Exercise aim
Please output the entries below from the line that contains "Open Help with" through the final line, reproduced exactly and alone.

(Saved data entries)
****************

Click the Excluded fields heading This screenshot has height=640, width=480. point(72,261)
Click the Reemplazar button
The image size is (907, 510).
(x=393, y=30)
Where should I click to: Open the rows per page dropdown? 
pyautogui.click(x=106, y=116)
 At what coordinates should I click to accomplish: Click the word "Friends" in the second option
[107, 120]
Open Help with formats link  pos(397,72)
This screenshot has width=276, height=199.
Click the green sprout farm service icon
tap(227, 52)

****************

Task response
Open Help with formats link  pos(397,72)
This screenshot has width=276, height=199.
Click the green sprout farm service icon
tap(227, 52)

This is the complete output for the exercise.